● **Text excerpt**
3.6. Discussion of Model Applicability

Groundwater overexploitation has triggered a series of ecological and environmental problems in north China. In 2012, the State Council of China developed a policy to “implement the strictest water resources management system”, which suggested that both total groundwater exploitation and water level should be properly controlled. However, this policy has not been strictly enforced in many regions due to lack of effective management policies and measures. The multiple-iterated dual control model proposed in this study can contribute significantly to reducing groundwater overexploitation in Shenyang, which can also provide important insights into control of groundwater exploitation and water level in other regions. In the study area, the groundwater storage and level have recovered in 2016 [56]. This model has been used to control groundwater depth and realize rational utilization of water resources in other canal-well irrigation regions of China, such as Shanxi [38], and to control groundwater exploitation in Beijing by setting up underground reservoir and allocating irrigation schemes [57]. However, this model is still in the exploratory stage and needs to be further improved to expand its applicability. At present, we attempt to make this model applicable to other groundwater overexploitation areas in China or in the world.

● **Supplied material**

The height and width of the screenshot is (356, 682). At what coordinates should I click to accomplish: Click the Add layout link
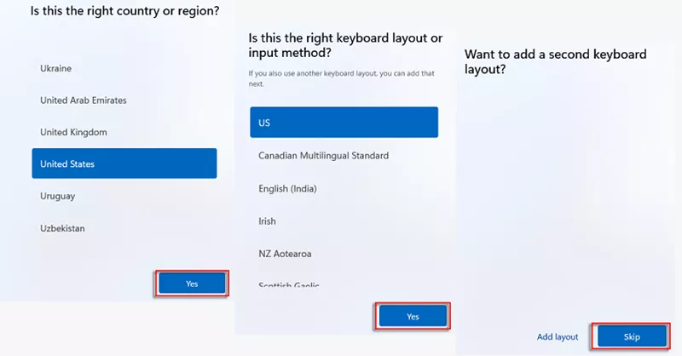point(558,336)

● **Problem to work on**
Print the full model applicability discussion word for word. Rely only on the model applicability discussion and nothing else.

● **The output**
3.6. Discussion of Model Applicability

Groundwater overexploitation has triggered a series of ecological and environmental problems in north China. In 2012, the State Council of China developed a policy to “implement the strictest water resources management system”, which suggested that both total groundwater exploitation and water level should be properly controlled. However, this policy has not been strictly enforced in many regions due to lack of effective management policies and measures. The multiple-iterated dual control model proposed in this study can contribute significantly to reducing groundwater overexploitation in Shenyang, which can also provide important insights into control of groundwater exploitation and water level in other regions. In the study area, the groundwater storage and level have recovered in 2016 [56]. This model has been used to control groundwater depth and realize rational utilization of water resources in other canal-well irrigation regions of China, such as Shanxi [38], and to control groundwater exploitation in Beijing by setting up underground reservoir and allocating irrigation schemes [57]. However, this model is still in the exploratory stage and needs to be further improved to expand its applicability. At present, we attempt to make this model applicable to other groundwater overexploitation areas in China or in the world.